A. Later accounts (conveniently after Ayer's death, so he couldn't challenge them)by a physician who attended Ayer, made their way into the media and asserted Ayer saw a "Divine Being" but conveniently omitted Ayer's own interpretation of what this meant. Obviously, no hearsay account of Ayer's words can be trusted - which is why Ayer's 1988 Sunday Times' recounting (especially the part about a 'godless afterlife') trumps what the attending physician surmised that he heard.

Or perhaps, the words he imputed to Ayer after he was long gone and unable to defend himself!In any case, Ayer under no circumstances provided ANY cover or fodder for believers to grasp on to. So, the only thing astonishing about the episode, is how Xtians have continued to try to use it to peddle their fulsome nonsense.

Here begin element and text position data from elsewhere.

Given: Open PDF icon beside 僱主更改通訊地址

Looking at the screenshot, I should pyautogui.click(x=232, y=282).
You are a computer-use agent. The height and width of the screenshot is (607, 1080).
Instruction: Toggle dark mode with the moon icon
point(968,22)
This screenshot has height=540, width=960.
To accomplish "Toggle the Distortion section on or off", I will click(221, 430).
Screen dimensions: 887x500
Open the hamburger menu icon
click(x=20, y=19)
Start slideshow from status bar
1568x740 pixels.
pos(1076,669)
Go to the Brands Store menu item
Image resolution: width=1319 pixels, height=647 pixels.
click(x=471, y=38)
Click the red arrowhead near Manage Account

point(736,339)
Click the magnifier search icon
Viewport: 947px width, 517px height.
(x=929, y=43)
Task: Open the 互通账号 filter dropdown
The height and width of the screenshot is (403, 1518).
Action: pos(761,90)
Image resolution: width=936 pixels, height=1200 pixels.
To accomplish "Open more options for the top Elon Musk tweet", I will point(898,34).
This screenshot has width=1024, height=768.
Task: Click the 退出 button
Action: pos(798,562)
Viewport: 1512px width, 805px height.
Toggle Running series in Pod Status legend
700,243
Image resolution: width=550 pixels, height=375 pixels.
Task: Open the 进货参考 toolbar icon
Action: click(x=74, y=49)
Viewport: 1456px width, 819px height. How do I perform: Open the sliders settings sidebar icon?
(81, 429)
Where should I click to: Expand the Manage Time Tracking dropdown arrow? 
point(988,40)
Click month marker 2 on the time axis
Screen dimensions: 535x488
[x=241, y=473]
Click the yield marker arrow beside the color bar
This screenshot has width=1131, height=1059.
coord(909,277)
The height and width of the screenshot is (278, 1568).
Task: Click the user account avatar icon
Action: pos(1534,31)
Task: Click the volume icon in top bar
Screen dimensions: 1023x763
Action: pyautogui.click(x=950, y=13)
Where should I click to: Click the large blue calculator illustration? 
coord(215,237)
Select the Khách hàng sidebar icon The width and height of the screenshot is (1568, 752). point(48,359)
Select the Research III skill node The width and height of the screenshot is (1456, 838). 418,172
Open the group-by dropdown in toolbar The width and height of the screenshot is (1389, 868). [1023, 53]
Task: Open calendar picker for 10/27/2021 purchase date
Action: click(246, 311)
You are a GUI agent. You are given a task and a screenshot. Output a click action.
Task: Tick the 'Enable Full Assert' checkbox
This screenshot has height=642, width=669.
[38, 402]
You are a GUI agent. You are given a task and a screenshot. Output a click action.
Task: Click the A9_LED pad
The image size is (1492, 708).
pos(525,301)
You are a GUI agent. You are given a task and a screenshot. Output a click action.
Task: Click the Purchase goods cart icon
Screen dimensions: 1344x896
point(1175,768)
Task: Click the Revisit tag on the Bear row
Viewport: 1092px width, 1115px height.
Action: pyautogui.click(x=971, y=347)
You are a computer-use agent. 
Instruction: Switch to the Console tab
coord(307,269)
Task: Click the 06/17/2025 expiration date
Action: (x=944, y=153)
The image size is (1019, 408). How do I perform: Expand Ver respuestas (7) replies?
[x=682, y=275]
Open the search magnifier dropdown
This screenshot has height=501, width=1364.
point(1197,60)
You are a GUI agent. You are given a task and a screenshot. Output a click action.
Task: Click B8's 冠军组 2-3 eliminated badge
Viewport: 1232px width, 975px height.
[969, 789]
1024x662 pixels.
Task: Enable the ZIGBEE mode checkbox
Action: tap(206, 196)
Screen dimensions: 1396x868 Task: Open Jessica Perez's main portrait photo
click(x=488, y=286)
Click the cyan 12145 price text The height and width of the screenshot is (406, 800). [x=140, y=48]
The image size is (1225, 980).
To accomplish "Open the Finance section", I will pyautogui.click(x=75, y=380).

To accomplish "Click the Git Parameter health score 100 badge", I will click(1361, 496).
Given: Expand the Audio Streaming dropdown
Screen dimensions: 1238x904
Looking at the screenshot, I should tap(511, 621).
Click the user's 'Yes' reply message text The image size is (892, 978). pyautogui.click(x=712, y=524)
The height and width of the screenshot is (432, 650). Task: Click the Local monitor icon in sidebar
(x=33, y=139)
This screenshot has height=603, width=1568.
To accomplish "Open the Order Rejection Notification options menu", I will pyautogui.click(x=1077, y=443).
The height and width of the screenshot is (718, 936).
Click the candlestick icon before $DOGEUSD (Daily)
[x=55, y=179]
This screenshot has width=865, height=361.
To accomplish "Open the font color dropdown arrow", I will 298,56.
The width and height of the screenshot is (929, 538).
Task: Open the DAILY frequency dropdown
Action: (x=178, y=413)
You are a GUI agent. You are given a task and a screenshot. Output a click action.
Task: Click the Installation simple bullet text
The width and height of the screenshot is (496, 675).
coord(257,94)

Whatever experience Ayer did have, along with many others, it is still true that none of these verify a REAL afterlife exists. OR a "divine being". Indeed the nature of any such entity in terms of reported NDEs remains obscure. We know that in the case of severe trauma & oxygen deprivation in the brain, accompanying neural breakdown, as well as the release of endorphins can incite such effects in the visual cortex. There are many many NATURAL explanations before one need invoke a supernatural one, and attending to these avoids committing the logical fallacy of "ignotum per ignotius" or trying to explain the not well understood by the even less well understood.It is ALSO well known that OBEs (Out of Body experiences) are often part of the NDE descriptive-experiential matrix.

More recent research by H. Henrik Ehrsson (University College London) has actually managed to replicate the OBE in subjects. As reported by Ehrsson huimself in his Abstract ('The Experimental Induction of Out-of-Body Experiences'):

"I report an illusion in which individuals experience that they are located outside their physical bodies and looking at their bodies from this perspective. This demonstrates that the experience of being localized within the physical body can be determined by the visual perspective in conjunction with correlated multisensory information from the body. "

This is more reason than ever to distrust ANY subjective claims, whether of OBEs or the NDE. It is also to acknowledge that even as astute a mind as A.J. Ayer's can easily be fooled by what his brain was doing, and in the absence of other empirical data, a whole lot of credulity ought not be invested! Ignotum per ignotius still applies! (i.e. using the most marginal speculations to account for the less well known phenomena)

Fortunately, in his Sunday Times piece Ayer remaned sufficiently aloof from his reportings that nothing exotic or supernatural could really be attributed to them.